Wenn Sie verdächtige Hautläsionen entdecken, gehen Sie sofort zum Arzt.

Hautkrebs kann geheilt werden, wenn er früh genug erkannt wird!

Es ist wichtig, dass Sie nicht zögern!

Bei einer verzögerten Behandlung verschlechtern sich die Bedingungen, und in einigen Fällen kann es
zu einer Beeinträchtigung des Aussehens oder Komplikationen kommen oder sogar zum Tode führen.

Je länger die Läsionen ungeprüft bleiben, desto größer wird der Schaden.
Das ist der Grund, warum Europas führende Dermatologen Sie auffordern, schnell zu handeln,
sobald Sie Anzeichen von Hautkrebs erkennen!

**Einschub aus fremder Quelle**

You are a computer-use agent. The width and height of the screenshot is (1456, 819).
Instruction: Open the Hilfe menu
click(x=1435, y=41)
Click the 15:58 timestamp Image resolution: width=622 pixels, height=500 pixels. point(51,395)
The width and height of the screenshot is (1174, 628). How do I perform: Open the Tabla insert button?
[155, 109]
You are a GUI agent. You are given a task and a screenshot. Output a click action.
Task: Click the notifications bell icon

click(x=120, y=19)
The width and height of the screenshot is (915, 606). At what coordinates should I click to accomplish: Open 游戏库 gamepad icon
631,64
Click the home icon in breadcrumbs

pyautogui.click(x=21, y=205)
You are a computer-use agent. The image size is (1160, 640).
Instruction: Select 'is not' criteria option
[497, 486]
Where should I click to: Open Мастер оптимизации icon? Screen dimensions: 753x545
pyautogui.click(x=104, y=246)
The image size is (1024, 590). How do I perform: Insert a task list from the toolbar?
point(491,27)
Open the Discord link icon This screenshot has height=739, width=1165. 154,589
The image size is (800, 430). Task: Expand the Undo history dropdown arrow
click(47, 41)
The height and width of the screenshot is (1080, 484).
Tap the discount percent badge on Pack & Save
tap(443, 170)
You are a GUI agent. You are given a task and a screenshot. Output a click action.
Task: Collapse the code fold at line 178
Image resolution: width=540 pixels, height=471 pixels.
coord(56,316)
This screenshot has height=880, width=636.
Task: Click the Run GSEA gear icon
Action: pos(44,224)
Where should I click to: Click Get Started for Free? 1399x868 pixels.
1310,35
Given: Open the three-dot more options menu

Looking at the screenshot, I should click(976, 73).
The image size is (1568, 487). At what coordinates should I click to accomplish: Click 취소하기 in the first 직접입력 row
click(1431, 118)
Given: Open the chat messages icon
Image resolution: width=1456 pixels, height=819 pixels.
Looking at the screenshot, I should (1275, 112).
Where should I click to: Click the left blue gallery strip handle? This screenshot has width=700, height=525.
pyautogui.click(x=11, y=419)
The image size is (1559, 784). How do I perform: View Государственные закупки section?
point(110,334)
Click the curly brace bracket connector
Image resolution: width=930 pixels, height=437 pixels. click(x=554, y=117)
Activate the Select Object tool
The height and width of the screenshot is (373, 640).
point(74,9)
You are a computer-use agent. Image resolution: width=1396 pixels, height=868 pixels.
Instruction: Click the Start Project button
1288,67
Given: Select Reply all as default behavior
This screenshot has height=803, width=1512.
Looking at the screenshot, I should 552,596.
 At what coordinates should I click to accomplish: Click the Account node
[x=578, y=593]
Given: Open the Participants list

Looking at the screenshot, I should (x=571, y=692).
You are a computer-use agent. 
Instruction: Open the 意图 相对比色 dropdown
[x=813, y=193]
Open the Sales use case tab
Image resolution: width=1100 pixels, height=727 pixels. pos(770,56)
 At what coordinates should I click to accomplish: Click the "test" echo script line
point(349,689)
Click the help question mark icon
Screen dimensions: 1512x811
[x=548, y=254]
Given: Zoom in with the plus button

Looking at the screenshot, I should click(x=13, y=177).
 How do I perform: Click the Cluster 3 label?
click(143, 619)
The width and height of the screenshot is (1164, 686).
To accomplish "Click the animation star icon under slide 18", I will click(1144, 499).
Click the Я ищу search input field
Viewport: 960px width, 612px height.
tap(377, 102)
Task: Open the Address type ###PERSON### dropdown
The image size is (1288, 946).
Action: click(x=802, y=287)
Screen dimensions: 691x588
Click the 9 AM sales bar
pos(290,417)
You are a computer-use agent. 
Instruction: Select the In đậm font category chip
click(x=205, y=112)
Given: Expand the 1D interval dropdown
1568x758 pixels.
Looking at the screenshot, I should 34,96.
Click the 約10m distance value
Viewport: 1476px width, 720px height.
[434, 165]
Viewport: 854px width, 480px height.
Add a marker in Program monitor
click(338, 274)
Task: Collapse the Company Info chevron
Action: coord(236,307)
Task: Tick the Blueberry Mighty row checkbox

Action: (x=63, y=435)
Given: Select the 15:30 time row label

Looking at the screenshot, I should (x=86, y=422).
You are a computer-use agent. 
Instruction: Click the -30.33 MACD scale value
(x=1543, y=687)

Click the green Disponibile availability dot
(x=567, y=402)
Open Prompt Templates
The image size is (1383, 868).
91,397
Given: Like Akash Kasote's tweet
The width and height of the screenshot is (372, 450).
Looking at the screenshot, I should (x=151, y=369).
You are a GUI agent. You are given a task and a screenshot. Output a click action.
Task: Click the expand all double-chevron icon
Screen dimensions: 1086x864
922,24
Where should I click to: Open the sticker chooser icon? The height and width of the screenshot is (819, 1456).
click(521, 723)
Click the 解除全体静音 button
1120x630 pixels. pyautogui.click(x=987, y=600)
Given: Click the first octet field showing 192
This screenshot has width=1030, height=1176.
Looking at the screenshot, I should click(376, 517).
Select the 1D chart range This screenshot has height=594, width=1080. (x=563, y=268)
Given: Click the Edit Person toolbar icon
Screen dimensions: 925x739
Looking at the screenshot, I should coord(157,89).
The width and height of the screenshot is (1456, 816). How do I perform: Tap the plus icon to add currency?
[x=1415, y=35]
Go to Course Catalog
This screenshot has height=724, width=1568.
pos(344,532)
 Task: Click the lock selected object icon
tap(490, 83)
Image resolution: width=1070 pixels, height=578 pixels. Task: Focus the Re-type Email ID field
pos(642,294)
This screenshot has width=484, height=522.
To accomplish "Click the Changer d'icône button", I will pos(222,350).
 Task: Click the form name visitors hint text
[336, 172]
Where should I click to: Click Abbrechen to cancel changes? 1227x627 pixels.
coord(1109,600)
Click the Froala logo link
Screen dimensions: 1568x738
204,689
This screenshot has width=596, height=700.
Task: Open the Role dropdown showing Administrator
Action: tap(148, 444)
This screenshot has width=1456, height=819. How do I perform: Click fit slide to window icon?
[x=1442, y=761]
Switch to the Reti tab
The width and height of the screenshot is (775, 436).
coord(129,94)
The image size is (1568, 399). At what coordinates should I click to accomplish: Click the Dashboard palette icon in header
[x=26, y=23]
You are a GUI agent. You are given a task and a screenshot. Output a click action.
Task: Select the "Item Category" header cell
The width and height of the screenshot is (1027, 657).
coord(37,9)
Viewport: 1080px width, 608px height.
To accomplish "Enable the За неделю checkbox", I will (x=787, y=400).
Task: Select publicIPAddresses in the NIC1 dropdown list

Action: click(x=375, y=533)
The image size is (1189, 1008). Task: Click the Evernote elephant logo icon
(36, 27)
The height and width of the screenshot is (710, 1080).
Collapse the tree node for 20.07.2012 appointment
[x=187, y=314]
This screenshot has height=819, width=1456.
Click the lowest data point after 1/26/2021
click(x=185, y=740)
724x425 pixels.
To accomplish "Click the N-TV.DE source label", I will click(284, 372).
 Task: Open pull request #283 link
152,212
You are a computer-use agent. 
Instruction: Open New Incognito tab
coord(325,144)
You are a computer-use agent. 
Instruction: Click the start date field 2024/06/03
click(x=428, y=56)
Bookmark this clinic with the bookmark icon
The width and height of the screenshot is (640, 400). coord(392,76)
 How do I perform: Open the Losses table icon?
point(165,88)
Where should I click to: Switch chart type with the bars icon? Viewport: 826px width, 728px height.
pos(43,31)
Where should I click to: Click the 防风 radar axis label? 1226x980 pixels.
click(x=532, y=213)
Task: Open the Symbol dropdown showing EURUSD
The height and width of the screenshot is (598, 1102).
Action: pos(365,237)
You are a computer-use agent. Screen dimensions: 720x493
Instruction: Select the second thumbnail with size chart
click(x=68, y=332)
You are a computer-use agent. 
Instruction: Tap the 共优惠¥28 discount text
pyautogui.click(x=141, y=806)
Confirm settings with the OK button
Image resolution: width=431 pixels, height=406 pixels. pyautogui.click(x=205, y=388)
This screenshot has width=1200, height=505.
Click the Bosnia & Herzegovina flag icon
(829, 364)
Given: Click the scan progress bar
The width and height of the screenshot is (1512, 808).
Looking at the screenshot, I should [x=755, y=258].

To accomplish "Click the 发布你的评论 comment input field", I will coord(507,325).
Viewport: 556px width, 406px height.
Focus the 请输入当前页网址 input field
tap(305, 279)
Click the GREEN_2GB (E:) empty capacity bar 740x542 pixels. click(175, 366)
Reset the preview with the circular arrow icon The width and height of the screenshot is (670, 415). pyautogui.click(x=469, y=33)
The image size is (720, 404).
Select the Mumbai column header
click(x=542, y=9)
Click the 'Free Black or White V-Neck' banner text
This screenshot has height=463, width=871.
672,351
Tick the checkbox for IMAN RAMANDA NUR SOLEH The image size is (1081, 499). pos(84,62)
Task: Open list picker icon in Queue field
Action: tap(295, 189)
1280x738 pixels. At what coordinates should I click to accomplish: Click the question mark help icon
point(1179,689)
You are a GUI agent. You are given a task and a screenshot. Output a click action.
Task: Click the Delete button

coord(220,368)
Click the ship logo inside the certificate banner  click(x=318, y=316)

Vorsicht ist besser als Nachsicht.

Die goldenen Regeln sind:

  • Ignorieren Sie eine verdächtige Läsion nicht in der Hoffnung, sie werde von allein wieder weg gehen.
  • Warten Sie nicht ab, um zu sehen, wie sie sich entwickelt, oder behandeln Sie sich nicht selbst.
  • Nehmen Sie nicht an, es sei nichts Ernstes.
  • Denken Sie nicht, es sei nicht vorrangig.
  • Und vor allem, haben Sie keine Angst vor der Untersuchung beim Arzt oder Dermatologen.